# Work instruction:
For the entries that follow, state how many lines include the word "target", giving the number and nothing else.

(Stored dataset items)
****************

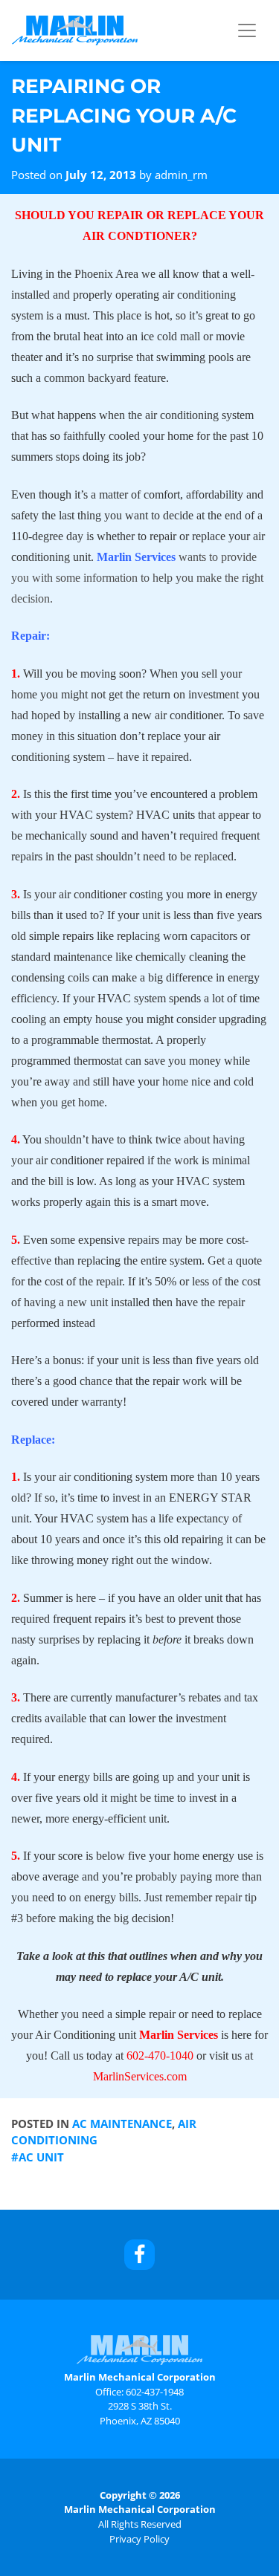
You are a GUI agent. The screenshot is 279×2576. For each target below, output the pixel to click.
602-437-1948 (155, 2391)
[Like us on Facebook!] (139, 2254)
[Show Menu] (247, 30)
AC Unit (41, 2157)
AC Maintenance (122, 2123)
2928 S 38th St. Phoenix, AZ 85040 (140, 2413)
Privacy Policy (139, 2539)
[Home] (75, 30)
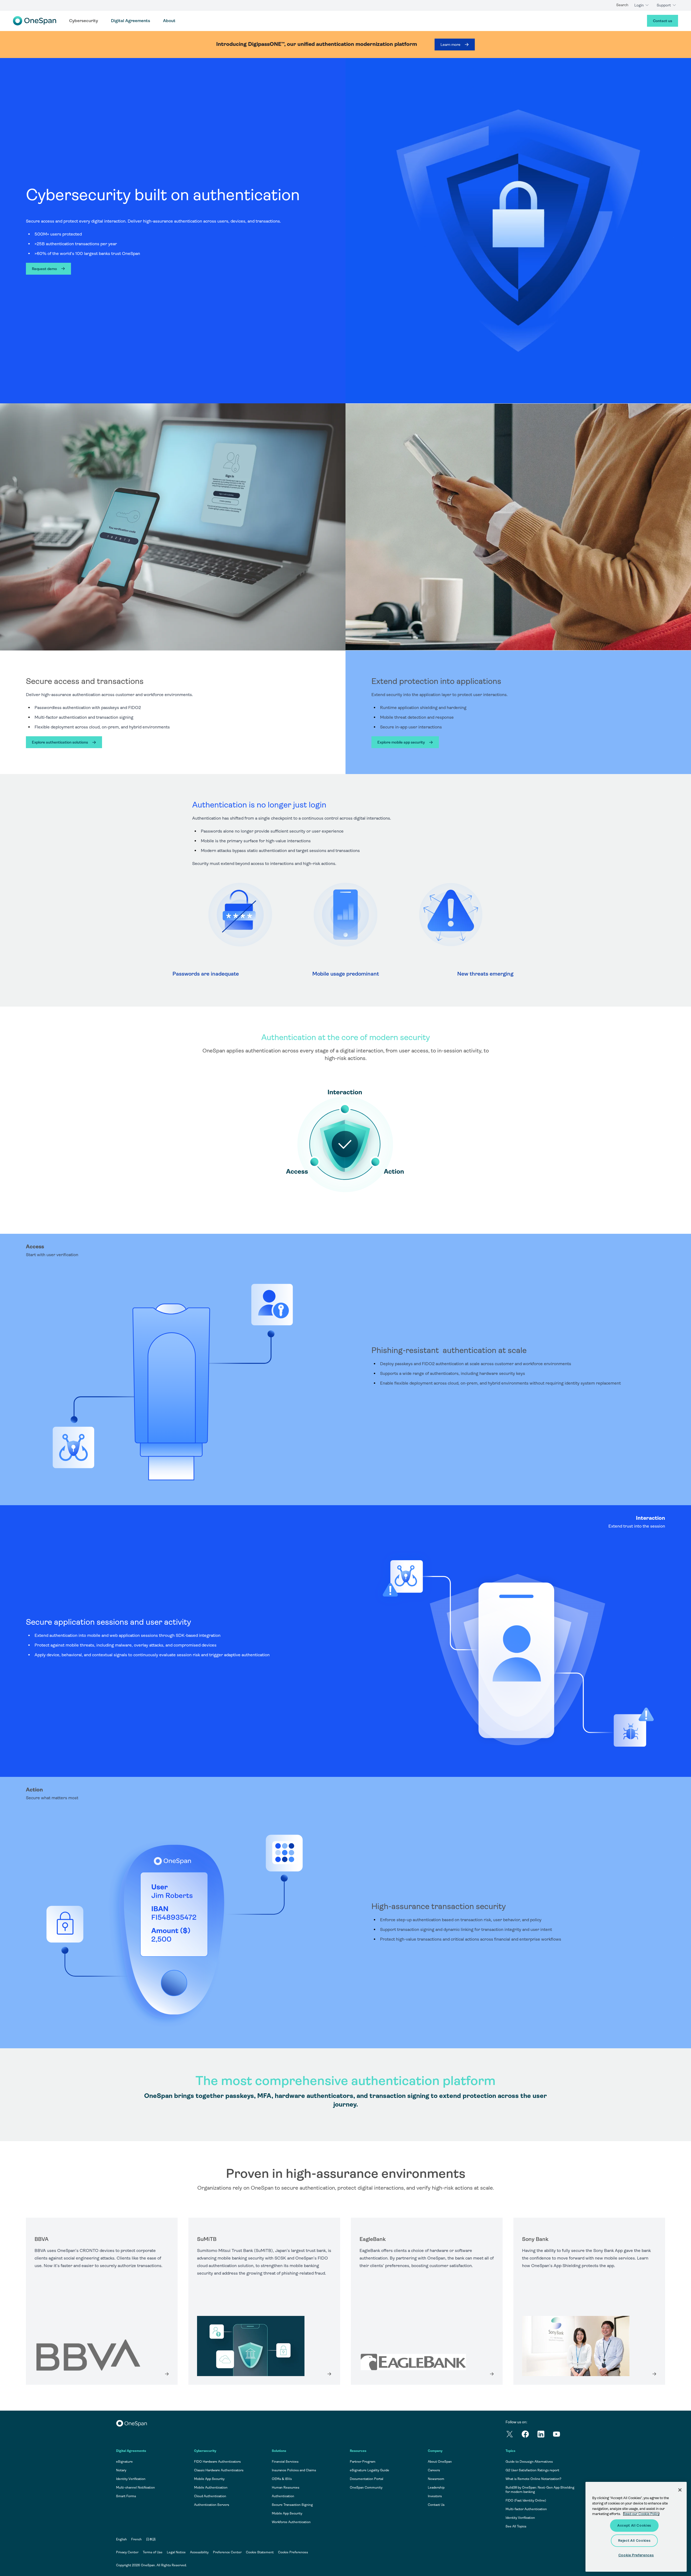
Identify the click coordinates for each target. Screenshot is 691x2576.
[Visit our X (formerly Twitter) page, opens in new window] (513, 2435)
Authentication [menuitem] (283, 2496)
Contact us (662, 21)
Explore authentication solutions (60, 742)
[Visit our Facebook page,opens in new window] (529, 2435)
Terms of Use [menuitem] (152, 2552)
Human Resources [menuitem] (285, 2487)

****************

# Written response:
2